Völler warnt vor "Dramatisierung"
Ähnlich sieht es Völler. "Das Ausscheiden von Bayern München und vom VfB Stuttgart ist schade, aber nicht dramatisch. Mich wurmt mehr, dass wir im UEFA-Cup unsere Möglichkeiten und unser Potenzial nicht genutzt haben. Das muss man kritisch beurteilen", kommentierte der DFB-Teamchef am Donnerstag im dpa-Gespräch die Europacup- Pleitenserie, eine Signalwirkung für die EURO aber sei dies nicht. "Das hat keinen großen Einfluss auf die EM. Da wollen wir unser Ding machen und erst einmal die nächste Runde erreichen."
Beckenbauers düstere Prophezeiung
Allerdings war vor der WM 2002 die Situation im deutschen Vereinsfußball eine andere, stand Bayer Leverkusen im Champions League-Finale und Borussia Dortmund im Endspiel um den UEFA-Cup. Nun aber ist die Bundesliga schon zum zweiten Mal in Folge in beiden Wettbewerben bereits im Viertelfinale nicht mehr vertreten. "Zufall kann das nicht mehr sein", meint Beckenbauer: "Man muss sich Gedanken machen, wohin der deutsche Vereinsfußballs geht. Langsam gehen die Lichter aus."
Deutschland droht bei UEFA auf den fünften Platz zu fallen
In der Fünf-Jahres-Rangliste der UEFA, nach der die internationalen Startplätze vergeben werden, liegt Deutschland auf dem vierten Platz. Spanien, Italien und England sind weit enteilt und auf Jahre hinaus nicht einzuholen. Stattdessen kommt der Tabellenfünfte Frankreich, der gleich zwei Mannschaften im Champions League-Viertelfinale hat und mit drei Teams im UEFA-Cup-Achtelfinale vertreten war, der Bundesliga immer näher.
Magath fordert bessere Nachwuchsförderung
Kein Wunder, sagt Felix Magath. "In Frankreich wird die beste Ausbildung europaweit betrieben", urteilte der Trainer des VfB Stuttgart. Deutschland hinke hinterher. "Die Zeiten sind vorbei, in denen sich die Talente auf der Straße entwickelt haben, ohne dass die Vereine was dazu getan haben", forderte Magath eine gezieltere Nachwuchsförderung. Dabei könnten "die Kinder- und Jugend- Sportschulen der DDR mit ihrer Eliteförderung als Beispiele herhalten".
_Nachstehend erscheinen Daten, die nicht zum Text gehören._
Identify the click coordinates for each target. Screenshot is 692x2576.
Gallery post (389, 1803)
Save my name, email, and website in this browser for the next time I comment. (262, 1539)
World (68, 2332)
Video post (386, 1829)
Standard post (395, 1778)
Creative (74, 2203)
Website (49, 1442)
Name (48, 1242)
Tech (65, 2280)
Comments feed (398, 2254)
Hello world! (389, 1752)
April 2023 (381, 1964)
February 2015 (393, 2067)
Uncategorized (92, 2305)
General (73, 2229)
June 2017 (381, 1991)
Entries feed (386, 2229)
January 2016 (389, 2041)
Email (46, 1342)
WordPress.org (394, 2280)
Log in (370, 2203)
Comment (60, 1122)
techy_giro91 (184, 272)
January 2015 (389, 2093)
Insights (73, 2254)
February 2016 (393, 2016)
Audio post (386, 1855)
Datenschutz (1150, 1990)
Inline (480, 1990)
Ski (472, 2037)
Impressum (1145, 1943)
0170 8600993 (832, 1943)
Christoph Daum, derzeit Coach von Fenerbahce Istanbul, und Kameruns Nationalcoach Winfried Schäfer sehen trotz der vom Deutschen Fußball-Bund (DFB) eingeleiteten Maßnahmen ebenfalls noch Defizite in der Talentförderung. Und auch im Ausland, so das Ergebnis einer "kicker"-Umfrage, wird die deutsche Jugendarbeit kritisch beäugt. "Andere Nationen leisten mit guter Nachwuchsarbeit deutlich mehr", meint der Ex-Schalker Marc Wilmots aus Belgien. Italiens Ex- Nationalcoach Dino Zoff ergänzt: "Für mich zeichnet sich die Tendenz klar ab. Es fehlt die Jugend."
Rummenigge gegen Grundsatzdebatte - Deutschland auf einem "guten Weg"
Dagegen sieht Karl-Heinz Rummenigge "keinen Grund für eine Grundsatzdebatte über das Niveau des des deutschen Fußballs". Der Vorstandsvorsitzende des FC Bayern wähnt den deutschen Fußball sogar auf einem "guten Weg", weil er im Gegensatz zur Konkurrenz wirtschaftlich auf einem wesentlich besseren Fundament basiert. "Die Kassenlage bei den südeuropäischen und englischen Clubs wird in der nächsten Saison bescheiden sein. Ich möchte mal sehen, welcher Verein sich dort in diesem Jahr noch einen großen Transfer leisten kann", unkte Rummenigge mit Hinweis auf das neue UEFA- Lizenzierungsverfahren: "Dadurch werden die Chancen der deutschen Vereine steigen."